In a gold-mine, even the most insignificant vein isn’t overlooked, however difficult it might be to work. So, with the Holy Scriptures, you ignore even a jot or tittle at your peril. Everything needs to be examined. The Holy Spirit has dictated them and there’s nothing in them unworthy of our attention. See what the Evangelist [John 4] says here: this was the second sign that Jesus performed on His way from Judea to Galilee. John didn’t merely add the word ‘second’, but is emphasizing the miracle Christ had worked among the Samaritans. He wants to show that, even though there was a second sign, those who saw and believed had not attained the same stature as those who believed without seeing.

And then it was a feast of the Jews. Which feast? I believe it was Pentecost when Jesus went up to Jerusalem. He made a point of attending feasts in the city. On the one hand in order to show that He was keeping the feast with them, and, on the other, to attract ordinary people to Himself. Because on these days, a great many ordinary people gathered. There was, in Jerusalem, a pool called the Sheep Gate- Bethesda in Hebrew- which had five arcades. A large number of sick people gathered there- lame, blind or withered- and waited for the water to be disturbed…

First of all, bodily infections and other illnesses can be cured with water. Because He wants to lead us closer to the gift of baptism, God doesn’t merely cure infections with water, but other sickness, too…

The angel descended and stirred the water to give it curative powers, so that the Jews might learn that the Lord of the angels is able to cure the sicknesses of the soul. But just as here the curative power wasn’t a natural property of the water (because then it would always have ‘worked’), but depended on the presence of the angel, so, with us, it’s not just the water acting: it washes away all sins when it receives the Grace of the Holy Spirit. All around the pool, a whole host of sick people had camped- blind, lame, lepers- all of whom were waiting for the disturbance of the water and, for all of them, their disability was a hindrance as regards their chances of a cure. But now each has power to approach, for here it isn’t an angel who disturbs the water, it’s the Lord of Angels, Who performs all things. A sick person can’t now say, ‘I have no-one’. They can’t say: ‘No sooner do I start to get down, than somebody else gets there before me’. And even were the whole world to come, Grace isn’t spent, the energy isn’t exhausted. It remains as great as ever. Just as the sun’s rays give light every day, yet aren’t exhausted, nor is the light reduced by giving so abundant a supply, much less is the power of the Spirit depleted by the numbers of those who enjoy it. And this miracle was performed in order that, by learning that it’s possible to heal the diseases of the body with water, and having practiced this knowledge for a long time, we might more easily believe that it can also heal the diseases of the soul.

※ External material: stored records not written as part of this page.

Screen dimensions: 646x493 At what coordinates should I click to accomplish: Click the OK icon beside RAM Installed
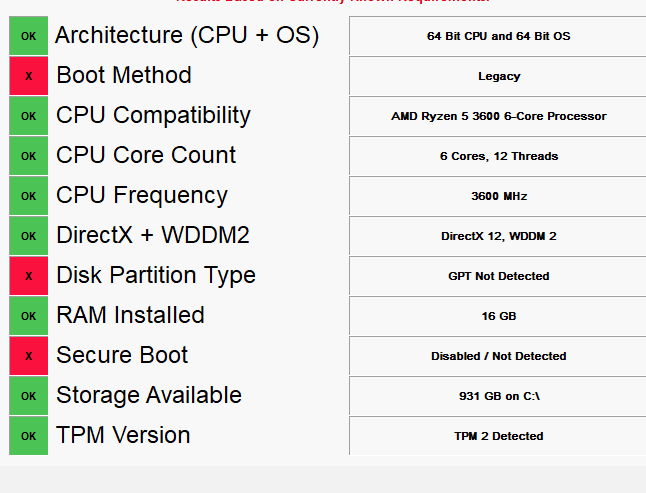28,315
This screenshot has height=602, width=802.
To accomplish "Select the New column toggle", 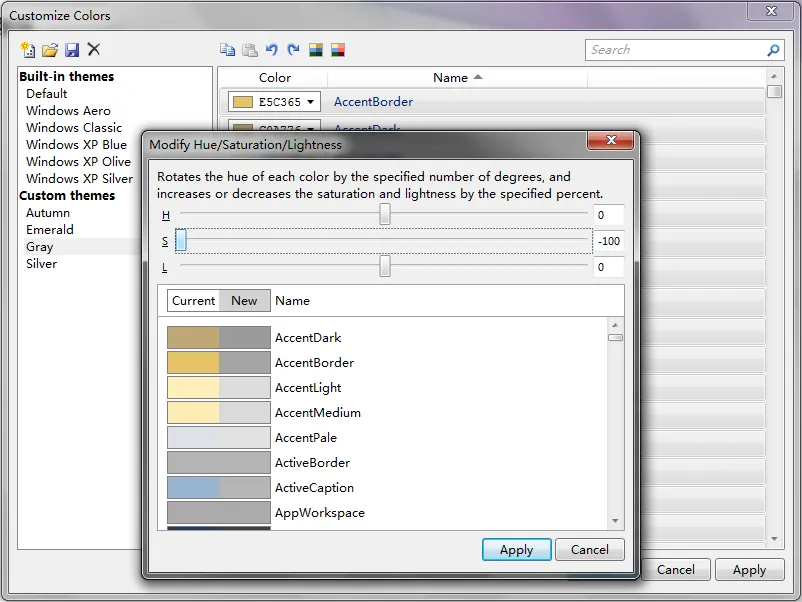I will pos(244,301).
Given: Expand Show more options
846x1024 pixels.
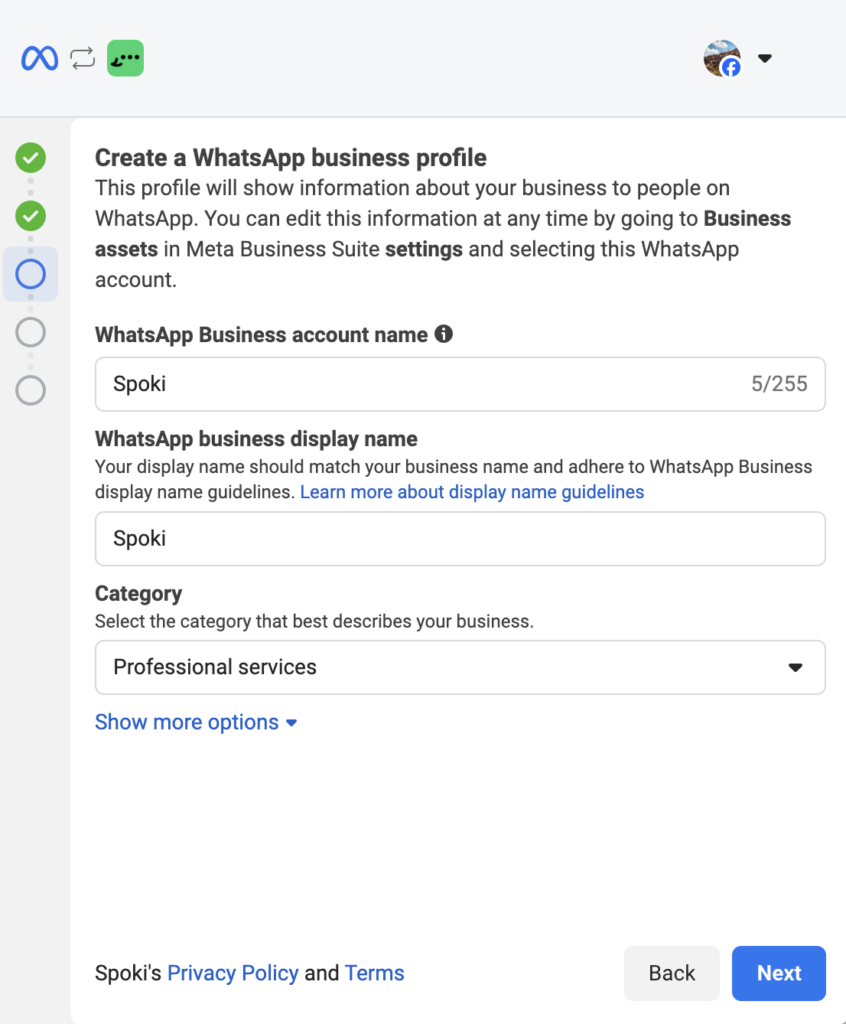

But why, in the end, did Jesus leave the rest, and come to someone who had been there for thirty-eight years? And why did He ask him, ‘Do you wish to be made whole?’ Not so that He could find out -He already knew the answer- but to demonstrate the man’s perseverance, so that we learn that this was the reason why He left the others and came especially to him. The sick man replied with: ‘Lord, when the water’s disturbed, I have no-one to put me into the pool, but as I’m coming another steps down before me’. This is why Jesus asked him if he wanted to be made whole. He didn’t ask: ‘Shall I heal you?’ (as yet the man had formed no great notion about Him), but ‘Do you want to be made whole?’ The perseverance of the paralytic is astonishing: he’d been there for thirty-eight years, and each year hoped to be freed from his disability. He continued to attend and didn’t give up. Had he not been so diligent, would not the future, if not the past, have been enough to get him to leave? I ask you to consider how watchful the other sick people there were likely to have been, given that the time when the water would be disturbed was uncertain. The halt and the lame might, indeed, observe it, but what about the blind who couldn’t see? Perhaps they realized from the general clamour which would have arisen.